▶ _PROVIDED RECORDS_:

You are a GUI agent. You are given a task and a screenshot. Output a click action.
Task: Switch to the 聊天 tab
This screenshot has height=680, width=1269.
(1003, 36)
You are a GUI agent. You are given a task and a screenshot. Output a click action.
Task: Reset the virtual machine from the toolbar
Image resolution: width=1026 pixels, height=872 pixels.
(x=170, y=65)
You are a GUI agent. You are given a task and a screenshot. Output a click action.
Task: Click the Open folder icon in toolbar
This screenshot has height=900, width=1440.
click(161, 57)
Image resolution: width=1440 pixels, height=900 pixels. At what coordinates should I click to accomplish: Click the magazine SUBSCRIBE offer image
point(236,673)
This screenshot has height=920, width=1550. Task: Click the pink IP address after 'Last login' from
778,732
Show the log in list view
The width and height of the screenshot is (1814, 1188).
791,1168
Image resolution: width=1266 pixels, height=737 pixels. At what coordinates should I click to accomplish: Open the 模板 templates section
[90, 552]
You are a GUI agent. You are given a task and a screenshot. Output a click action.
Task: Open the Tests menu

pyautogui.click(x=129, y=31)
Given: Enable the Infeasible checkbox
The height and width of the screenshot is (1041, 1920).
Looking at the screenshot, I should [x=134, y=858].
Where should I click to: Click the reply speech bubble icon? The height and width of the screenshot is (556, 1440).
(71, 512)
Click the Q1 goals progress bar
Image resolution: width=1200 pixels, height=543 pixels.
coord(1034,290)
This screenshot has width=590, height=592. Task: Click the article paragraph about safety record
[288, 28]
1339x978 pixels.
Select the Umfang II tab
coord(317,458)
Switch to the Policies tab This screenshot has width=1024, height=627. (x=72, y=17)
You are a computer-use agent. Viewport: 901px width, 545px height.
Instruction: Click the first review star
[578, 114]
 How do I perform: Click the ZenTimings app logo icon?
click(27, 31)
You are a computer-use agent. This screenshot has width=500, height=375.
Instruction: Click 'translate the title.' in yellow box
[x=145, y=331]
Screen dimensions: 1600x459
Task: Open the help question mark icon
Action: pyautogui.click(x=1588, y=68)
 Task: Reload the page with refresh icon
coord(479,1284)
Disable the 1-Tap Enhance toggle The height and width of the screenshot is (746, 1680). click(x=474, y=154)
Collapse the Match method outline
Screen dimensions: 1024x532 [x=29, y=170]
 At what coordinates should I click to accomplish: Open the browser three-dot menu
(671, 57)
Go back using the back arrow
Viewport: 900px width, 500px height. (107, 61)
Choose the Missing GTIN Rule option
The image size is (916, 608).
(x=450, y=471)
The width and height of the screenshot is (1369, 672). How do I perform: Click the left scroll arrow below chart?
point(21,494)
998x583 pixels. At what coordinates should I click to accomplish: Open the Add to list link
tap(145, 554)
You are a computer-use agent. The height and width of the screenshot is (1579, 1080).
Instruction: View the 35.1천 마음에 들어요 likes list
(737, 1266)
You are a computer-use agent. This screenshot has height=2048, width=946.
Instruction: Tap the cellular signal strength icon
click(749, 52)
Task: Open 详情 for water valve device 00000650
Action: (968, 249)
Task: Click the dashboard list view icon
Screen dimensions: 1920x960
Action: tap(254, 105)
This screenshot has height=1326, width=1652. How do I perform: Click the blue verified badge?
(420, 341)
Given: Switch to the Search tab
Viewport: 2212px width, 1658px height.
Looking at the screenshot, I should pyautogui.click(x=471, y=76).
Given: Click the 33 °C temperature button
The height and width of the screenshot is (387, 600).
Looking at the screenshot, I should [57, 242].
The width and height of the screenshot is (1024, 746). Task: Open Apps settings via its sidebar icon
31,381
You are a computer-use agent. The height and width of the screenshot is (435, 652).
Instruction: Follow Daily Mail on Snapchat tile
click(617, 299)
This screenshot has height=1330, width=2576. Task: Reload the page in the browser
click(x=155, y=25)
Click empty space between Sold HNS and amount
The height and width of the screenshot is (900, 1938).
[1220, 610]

▶ _WHAT YOU ARE ASKED TO DO_:
The lines above may hold the string "Switch". Say how many do, and give only that number.

▶ _SOLUTION FOR THIS EXERCISE_:
3